Later on, when I arrived in Medellín and started university, I went through something similar. I didn’t feel comfortable in the spaces where my classmates hung out; I was used to meeting up to dance, and in Medellín people gathered to talk and drink. In the queue in the cafeteria, people used to pull my hair to see if it was real. I didn’t really know how to dress now I was a student, and I always felt awkward. I only realise that now. The change wasn’t so obvious in my body at that age, but essentially it was the same thing: I was growing.
Now Motete is growing, and since I’m in charge, or since, in a way, Motete and I are one and the same, I feel that familiar sense of measuring myself anew, getting to grips with my size all over again.
I’m not sure of the dimensions and that puts me at great risk of being clumsy, of stumbling and falling, but now falling doesn’t just mean making my classmates laugh: it means risking what I’ve decided is my life’s work.
I have a terrible fear of breaking things.
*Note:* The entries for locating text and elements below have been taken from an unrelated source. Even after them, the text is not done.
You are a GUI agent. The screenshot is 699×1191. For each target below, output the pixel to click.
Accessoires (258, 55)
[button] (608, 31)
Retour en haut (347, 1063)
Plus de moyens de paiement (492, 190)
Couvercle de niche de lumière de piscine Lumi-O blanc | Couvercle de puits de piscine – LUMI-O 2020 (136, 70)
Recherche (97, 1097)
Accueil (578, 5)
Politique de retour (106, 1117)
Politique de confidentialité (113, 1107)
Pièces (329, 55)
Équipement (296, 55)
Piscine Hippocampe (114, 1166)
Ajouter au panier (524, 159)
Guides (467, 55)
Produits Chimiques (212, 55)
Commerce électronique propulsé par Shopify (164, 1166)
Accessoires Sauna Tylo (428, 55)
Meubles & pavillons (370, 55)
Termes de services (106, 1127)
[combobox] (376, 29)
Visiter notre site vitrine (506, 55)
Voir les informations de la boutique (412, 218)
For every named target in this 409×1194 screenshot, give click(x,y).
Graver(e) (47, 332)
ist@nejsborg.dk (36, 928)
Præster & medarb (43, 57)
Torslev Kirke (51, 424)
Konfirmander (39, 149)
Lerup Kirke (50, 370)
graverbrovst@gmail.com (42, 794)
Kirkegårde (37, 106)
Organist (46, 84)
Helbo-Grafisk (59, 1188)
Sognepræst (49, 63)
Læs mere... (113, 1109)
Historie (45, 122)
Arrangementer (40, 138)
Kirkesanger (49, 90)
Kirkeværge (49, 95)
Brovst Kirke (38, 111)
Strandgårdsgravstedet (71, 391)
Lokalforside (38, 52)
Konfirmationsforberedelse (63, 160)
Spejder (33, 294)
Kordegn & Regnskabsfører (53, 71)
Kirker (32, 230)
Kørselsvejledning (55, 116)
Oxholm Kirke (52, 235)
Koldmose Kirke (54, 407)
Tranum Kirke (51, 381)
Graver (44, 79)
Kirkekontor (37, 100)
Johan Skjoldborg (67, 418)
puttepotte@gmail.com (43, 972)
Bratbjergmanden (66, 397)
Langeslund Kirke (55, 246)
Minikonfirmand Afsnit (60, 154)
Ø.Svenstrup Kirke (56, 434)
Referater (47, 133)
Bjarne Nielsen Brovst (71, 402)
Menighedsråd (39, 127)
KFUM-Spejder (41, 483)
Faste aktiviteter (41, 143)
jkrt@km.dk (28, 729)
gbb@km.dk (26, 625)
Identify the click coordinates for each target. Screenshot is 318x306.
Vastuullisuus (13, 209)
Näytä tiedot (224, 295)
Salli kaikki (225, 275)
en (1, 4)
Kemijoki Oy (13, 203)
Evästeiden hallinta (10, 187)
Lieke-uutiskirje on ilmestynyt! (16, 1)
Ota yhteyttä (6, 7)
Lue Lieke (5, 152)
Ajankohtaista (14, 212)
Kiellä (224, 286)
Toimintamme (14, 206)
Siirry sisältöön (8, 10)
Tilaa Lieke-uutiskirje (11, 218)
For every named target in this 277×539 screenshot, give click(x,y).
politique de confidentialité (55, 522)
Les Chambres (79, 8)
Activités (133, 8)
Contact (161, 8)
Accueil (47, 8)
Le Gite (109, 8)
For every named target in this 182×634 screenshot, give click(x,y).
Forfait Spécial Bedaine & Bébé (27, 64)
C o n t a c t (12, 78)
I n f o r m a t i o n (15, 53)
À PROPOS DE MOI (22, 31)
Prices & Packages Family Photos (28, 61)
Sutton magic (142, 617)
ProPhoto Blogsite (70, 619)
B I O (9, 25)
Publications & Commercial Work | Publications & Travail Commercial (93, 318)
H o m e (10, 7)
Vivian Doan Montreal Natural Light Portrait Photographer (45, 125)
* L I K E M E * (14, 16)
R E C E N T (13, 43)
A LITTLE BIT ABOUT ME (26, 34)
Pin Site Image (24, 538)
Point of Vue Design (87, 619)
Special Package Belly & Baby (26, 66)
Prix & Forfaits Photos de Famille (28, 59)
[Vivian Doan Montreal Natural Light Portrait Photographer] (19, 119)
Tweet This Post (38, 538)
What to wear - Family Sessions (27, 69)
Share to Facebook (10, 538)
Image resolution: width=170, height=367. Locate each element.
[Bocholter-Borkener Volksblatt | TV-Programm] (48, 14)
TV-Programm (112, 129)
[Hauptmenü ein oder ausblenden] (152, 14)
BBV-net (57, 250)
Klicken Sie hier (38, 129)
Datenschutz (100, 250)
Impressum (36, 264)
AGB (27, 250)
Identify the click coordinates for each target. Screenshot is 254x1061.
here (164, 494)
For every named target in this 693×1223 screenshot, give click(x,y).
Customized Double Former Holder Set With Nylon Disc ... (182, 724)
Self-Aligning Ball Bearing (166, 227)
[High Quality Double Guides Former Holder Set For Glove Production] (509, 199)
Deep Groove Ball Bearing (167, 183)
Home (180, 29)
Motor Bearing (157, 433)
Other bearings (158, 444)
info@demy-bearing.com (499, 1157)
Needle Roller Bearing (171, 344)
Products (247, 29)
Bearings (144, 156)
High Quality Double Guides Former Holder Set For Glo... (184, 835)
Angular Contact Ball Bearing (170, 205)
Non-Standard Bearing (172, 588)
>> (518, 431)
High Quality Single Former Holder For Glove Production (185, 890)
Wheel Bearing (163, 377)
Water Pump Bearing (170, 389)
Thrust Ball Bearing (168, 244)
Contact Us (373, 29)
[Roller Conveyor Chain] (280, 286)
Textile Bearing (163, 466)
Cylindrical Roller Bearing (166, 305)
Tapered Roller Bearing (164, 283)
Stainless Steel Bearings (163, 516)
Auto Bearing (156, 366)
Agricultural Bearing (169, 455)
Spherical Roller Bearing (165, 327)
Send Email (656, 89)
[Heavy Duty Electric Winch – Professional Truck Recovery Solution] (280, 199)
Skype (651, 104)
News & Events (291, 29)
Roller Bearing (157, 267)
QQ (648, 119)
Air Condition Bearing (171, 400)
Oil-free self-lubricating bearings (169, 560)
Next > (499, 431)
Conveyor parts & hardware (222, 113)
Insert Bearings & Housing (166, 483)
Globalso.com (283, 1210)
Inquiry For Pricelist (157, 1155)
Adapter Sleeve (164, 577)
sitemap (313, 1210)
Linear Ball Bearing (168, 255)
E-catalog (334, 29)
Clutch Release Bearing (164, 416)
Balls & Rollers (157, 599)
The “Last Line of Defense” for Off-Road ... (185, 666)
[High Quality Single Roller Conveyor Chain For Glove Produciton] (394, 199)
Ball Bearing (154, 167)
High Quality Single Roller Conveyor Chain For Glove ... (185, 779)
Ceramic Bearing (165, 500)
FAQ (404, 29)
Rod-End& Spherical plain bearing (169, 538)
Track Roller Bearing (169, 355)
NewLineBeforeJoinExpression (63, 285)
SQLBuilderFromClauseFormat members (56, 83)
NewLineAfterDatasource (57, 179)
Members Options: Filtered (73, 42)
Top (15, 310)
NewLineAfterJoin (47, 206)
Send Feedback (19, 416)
And I worry that other things, like my clothes when I was twelve, don’t fit me. It’s scary not knowing how to divide my attention: I might waste time getting used to my new size, and meanwhile other situations might slip through my fingers.
In physical terms, Motete is bigger. We’ve taken the second floor of the building for another 500,000 pesos, and that’s where we’ve put the kitchen for preparing snacks and lunches, as well as the offices and cake-making area. I have a lovely office, full of natural light, where I feel like I can think better, be by myself a little, read in peace. I’m just finishing making it beautiful.
I think a lot about which things we need to do and which we don’t. About what we want to grow towards.
For now, I hope these growing pains, the kind that follow any big change, don’t hit me too hard this time around.